--- Records for the exercise Enclosed Below ---
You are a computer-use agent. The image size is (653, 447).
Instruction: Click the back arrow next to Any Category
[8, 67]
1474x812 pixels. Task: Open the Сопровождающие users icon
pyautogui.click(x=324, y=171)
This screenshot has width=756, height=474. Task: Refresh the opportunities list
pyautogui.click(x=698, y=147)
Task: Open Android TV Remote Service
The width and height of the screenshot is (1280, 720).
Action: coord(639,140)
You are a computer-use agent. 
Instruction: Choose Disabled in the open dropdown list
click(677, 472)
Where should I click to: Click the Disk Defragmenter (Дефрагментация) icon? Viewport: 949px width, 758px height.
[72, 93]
--- End of Enclosed Records for the exercise ---
--- Records for the exercise Enclosed Below ---
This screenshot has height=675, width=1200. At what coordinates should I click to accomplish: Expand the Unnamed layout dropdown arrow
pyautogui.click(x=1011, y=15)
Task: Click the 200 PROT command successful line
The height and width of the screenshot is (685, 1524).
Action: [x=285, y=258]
--- End of Enclosed Records for the exercise ---
--- Task item ---
Scan the records above and report every line with the string "agent".

--- Task output ---
You are a computer-use agent. The image size is (653, 447).
You are a computer-use agent. 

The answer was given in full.